INSTRUCTIONS TO FOLLOW> Transcribe all the entries word for word, omitting any pictures they contain.

EXERCISE DATA>
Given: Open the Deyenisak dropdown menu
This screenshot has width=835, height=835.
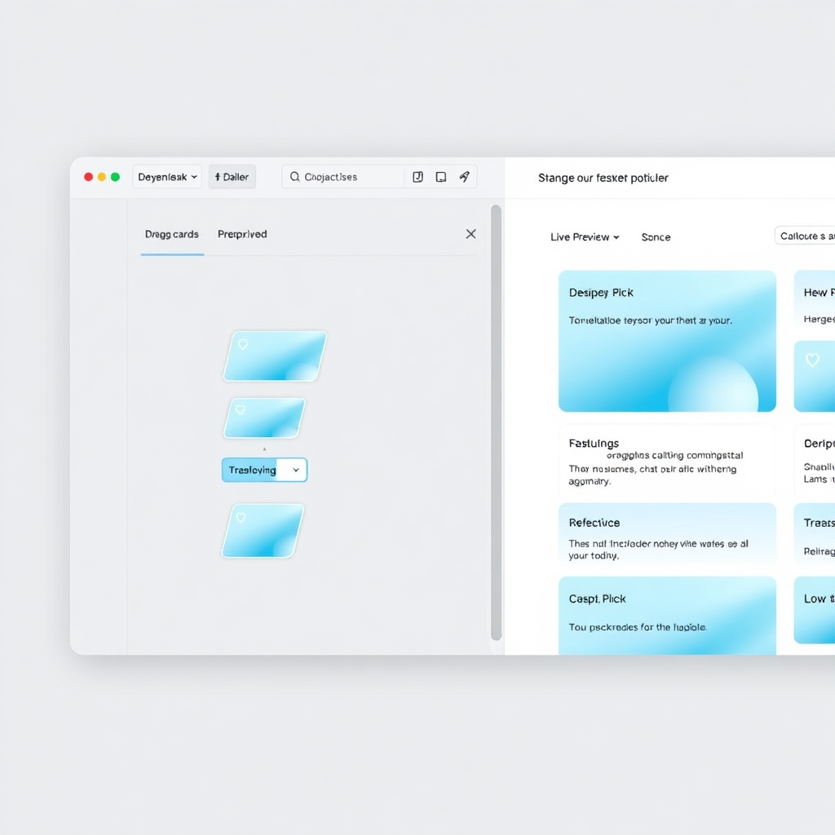Looking at the screenshot, I should point(166,176).
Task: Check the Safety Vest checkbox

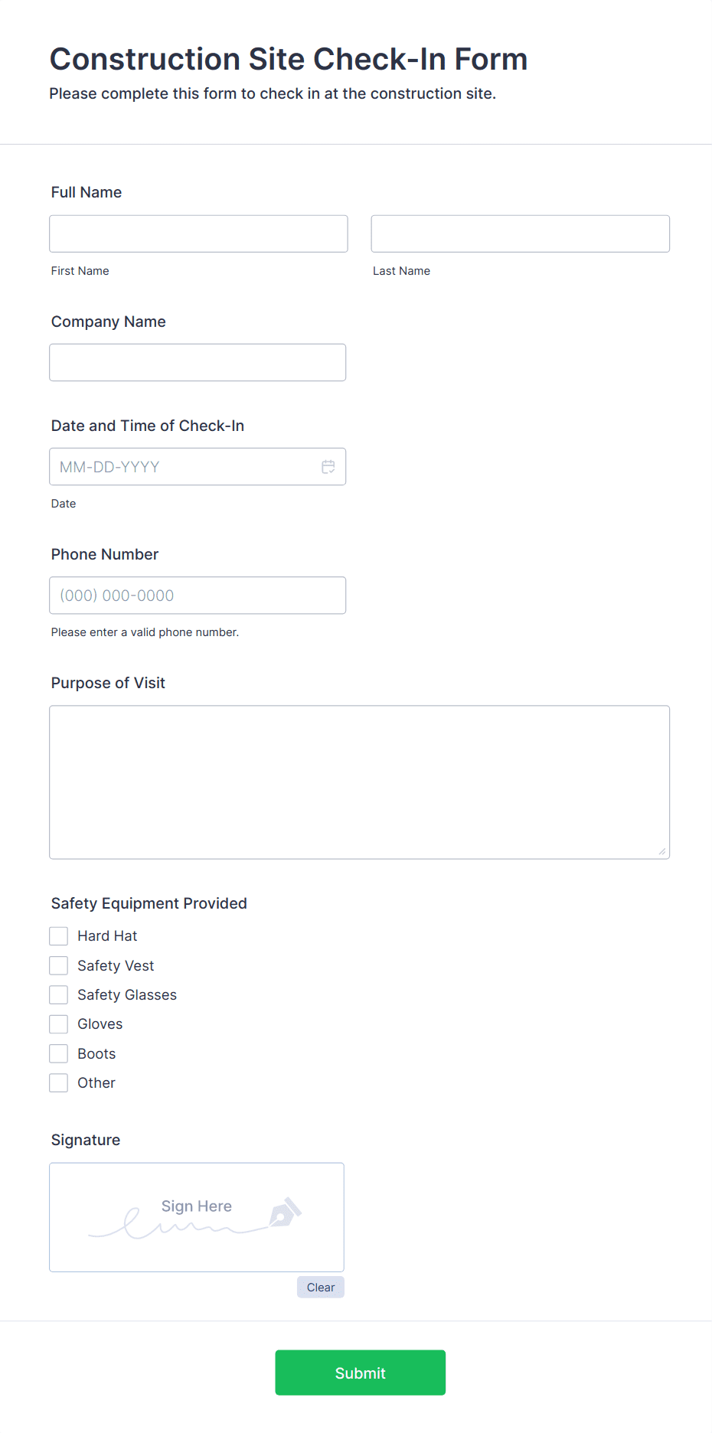Action: click(x=59, y=966)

RESULT OF THIS TASK>
Given: Open the Deyenisak dropdown menu
This screenshot has width=835, height=835.
Looking at the screenshot, I should point(166,176).
Task: Check the Safety Vest checkbox

Action: click(x=59, y=966)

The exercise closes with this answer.